— Provided material —

-------------------------

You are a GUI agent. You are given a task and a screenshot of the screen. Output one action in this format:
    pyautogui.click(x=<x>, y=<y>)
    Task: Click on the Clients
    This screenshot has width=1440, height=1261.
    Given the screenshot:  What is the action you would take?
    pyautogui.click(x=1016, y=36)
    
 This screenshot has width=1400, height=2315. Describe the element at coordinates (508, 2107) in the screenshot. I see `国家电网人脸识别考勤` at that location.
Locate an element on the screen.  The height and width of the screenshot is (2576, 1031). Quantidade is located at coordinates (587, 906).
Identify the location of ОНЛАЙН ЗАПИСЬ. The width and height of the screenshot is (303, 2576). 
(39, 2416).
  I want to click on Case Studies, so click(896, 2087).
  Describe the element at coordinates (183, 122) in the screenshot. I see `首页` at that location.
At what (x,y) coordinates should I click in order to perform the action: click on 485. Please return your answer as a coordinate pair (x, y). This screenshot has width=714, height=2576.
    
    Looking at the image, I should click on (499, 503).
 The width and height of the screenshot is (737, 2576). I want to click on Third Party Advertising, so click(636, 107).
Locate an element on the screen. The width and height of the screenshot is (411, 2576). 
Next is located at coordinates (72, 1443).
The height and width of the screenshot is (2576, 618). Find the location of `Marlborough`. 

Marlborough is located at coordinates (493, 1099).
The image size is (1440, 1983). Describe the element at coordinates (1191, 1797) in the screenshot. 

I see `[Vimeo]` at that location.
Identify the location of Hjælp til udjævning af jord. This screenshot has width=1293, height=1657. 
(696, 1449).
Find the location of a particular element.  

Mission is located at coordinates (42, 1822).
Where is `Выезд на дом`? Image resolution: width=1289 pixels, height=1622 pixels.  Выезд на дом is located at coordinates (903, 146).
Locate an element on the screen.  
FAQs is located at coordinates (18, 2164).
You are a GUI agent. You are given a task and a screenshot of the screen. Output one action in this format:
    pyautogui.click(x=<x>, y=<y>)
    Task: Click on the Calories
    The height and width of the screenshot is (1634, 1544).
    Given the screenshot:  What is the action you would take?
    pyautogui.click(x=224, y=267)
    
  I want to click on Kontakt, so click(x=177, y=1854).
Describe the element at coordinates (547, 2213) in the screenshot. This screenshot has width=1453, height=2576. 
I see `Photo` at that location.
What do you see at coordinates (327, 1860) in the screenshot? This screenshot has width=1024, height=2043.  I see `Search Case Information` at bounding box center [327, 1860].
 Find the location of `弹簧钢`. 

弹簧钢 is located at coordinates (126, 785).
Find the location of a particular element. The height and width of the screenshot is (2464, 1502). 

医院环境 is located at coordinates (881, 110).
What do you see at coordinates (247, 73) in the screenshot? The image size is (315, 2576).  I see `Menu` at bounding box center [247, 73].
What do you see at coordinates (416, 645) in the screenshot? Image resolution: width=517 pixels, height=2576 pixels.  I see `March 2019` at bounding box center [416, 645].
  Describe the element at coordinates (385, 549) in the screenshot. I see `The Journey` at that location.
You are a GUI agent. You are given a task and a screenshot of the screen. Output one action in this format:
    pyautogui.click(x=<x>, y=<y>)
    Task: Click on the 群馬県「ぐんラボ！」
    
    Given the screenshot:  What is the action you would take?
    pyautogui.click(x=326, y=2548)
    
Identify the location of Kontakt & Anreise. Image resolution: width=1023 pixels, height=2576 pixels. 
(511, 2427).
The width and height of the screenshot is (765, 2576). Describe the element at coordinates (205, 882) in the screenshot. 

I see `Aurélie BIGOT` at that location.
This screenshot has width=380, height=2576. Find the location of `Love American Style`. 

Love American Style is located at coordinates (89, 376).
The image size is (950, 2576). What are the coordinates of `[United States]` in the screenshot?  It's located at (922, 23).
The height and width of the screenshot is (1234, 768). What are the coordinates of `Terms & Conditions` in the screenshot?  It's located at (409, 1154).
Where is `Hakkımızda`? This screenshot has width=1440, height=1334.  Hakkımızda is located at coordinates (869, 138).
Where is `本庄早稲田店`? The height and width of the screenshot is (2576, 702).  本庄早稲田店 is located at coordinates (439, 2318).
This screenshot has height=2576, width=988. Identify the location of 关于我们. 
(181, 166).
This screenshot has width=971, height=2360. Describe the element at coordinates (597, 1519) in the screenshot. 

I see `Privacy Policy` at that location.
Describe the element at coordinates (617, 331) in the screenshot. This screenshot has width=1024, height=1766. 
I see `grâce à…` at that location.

-------------------------

— Aim —
Render each line of the records above as one string in a JSON list, skipping any blank lines.

— Finished answer —
[
  "You are a GUI agent. You are given a task and a screenshot of the screen. Output one action in this format:",
  "    pyautogui.click(x=<x>, y=<y>)",
  "    Task: Click on the Clients",
  "    This screenshot has width=1440, height=1261.",
  "    Given the screenshot:  What is the action you would take?",
  "    pyautogui.click(x=1016, y=36)",
  " This screenshot has width=1400, height=2315. Describe the element at coordinates (508, 2107) in the screenshot. I see `国家电网人脸识别考勤` at that location.",
  "Locate an element on the screen.  The height and width of the screenshot is (2576, 1031). Quantidade is located at coordinates (587, 906).",
  "Identify the location of ОНЛАЙН ЗАПИСЬ. The width and height of the screenshot is (303, 2576). ",
  "(39, 2416).",
  "  I want to click on Case Studies, so click(896, 2087).",
  "  Describe the element at coordinates (183, 122) in the screenshot. I see `首页` at that location.",
  "At what (x,y) coordinates should I click in order to perform the action: click on 485. Please return your answer as a coordinate pair (x, y). This screenshot has width=714, height=2576.",
  "    Looking at the image, I should click on (499, 503).",
  " The width and height of the screenshot is (737, 2576). I want to click on Third Party Advertising, so click(636, 107).",
  "Locate an element on the screen. The width and height of the screenshot is (411, 2576). ",
  "Next is located at coordinates (72, 1443).",
  "The height and width of the screenshot is (2576, 618). Find the location of `Marlborough`. ",
  "Marlborough is located at coordinates (493, 1099).",
  "The image size is (1440, 1983). Describe the element at coordinates (1191, 1797) in the screenshot. ",
  "I see `[Vimeo]` at that location.",
  "Identify the location of Hjælp til udjævning af jord. This screenshot has width=1293, height=1657. ",
  "(696, 1449).",
  "Find the location of a particular element.  ",
  "Mission is located at coordinates (42, 1822).",
  "Where is `Выезд на дом`? Image resolution: width=1289 pixels, height=1622 pixels.  Выезд на дом is located at coordinates (903, 146).",
  "Locate an element on the screen.  ",
  "FAQs is located at coordinates (18, 2164).",
  "You are a GUI agent. You are given a task and a screenshot of the screen. Output one action in this format:",
  "    pyautogui.click(x=<x>, y=<y>)",
  "    Task: Click on the Calories",
  "    The height and width of the screenshot is (1634, 1544).",
  "    Given the screenshot:  What is the action you would take?",
  "    pyautogui.click(x=224, y=267)",
  "  I want to click on Kontakt, so click(x=177, y=1854).",
  "Describe the element at coordinates (547, 2213) in the screenshot. This screenshot has width=1453, height=2576. ",
  "I see `Photo` at that location.",
  "What do you see at coordinates (327, 1860) in the screenshot? This screenshot has width=1024, height=2043.  I see `Search Case Information` at bounding box center [327, 1860].",
  " Find the location of `弹簧钢`. ",
  "弹簧钢 is located at coordinates (126, 785).",
  "Find the location of a particular element. The height and width of the screenshot is (2464, 1502). ",
  "医院环境 is located at coordinates (881, 110).",
  "What do you see at coordinates (247, 73) in the screenshot? The image size is (315, 2576).  I see `Menu` at bounding box center [247, 73].",
  "What do you see at coordinates (416, 645) in the screenshot? Image resolution: width=517 pixels, height=2576 pixels.  I see `March 2019` at bounding box center [416, 645].",
  "  Describe the element at coordinates (385, 549) in the screenshot. I see `The Journey` at that location.",
  "You are a GUI agent. You are given a task and a screenshot of the screen. Output one action in this format:",
  "    pyautogui.click(x=<x>, y=<y>)",
  "    Task: Click on the 群馬県「ぐんラボ！」",
  "    Given the screenshot:  What is the action you would take?",
  "    pyautogui.click(x=326, y=2548)",
  "Identify the location of Kontakt & Anreise. Image resolution: width=1023 pixels, height=2576 pixels. ",
  "(511, 2427).",
  "The width and height of the screenshot is (765, 2576). Describe the element at coordinates (205, 882) in the screenshot. ",
  "I see `Aurélie BIGOT` at that location.",
  "This screenshot has width=380, height=2576. Find the location of `Love American Style`. ",
  "Love American Style is located at coordinates (89, 376).",
  "The image size is (950, 2576). What are the coordinates of `[United States]` in the screenshot?  It's located at (922, 23).",
  "The height and width of the screenshot is (1234, 768). What are the coordinates of `Terms & Conditions` in the screenshot?  It's located at (409, 1154).",
  "Where is `Hakkımızda`? This screenshot has width=1440, height=1334.  Hakkımızda is located at coordinates (869, 138).",
  "Where is `本庄早稲田店`? The height and width of the screenshot is (2576, 702).  本庄早稲田店 is located at coordinates (439, 2318).",
  "This screenshot has height=2576, width=988. Identify the location of 关于我们. ",
  "(181, 166).",
  "This screenshot has width=971, height=2360. Describe the element at coordinates (597, 1519) in the screenshot. ",
  "I see `Privacy Policy` at that location.",
  "Describe the element at coordinates (617, 331) in the screenshot. This screenshot has width=1024, height=1766. ",
  "I see `grâce à…` at that location."
]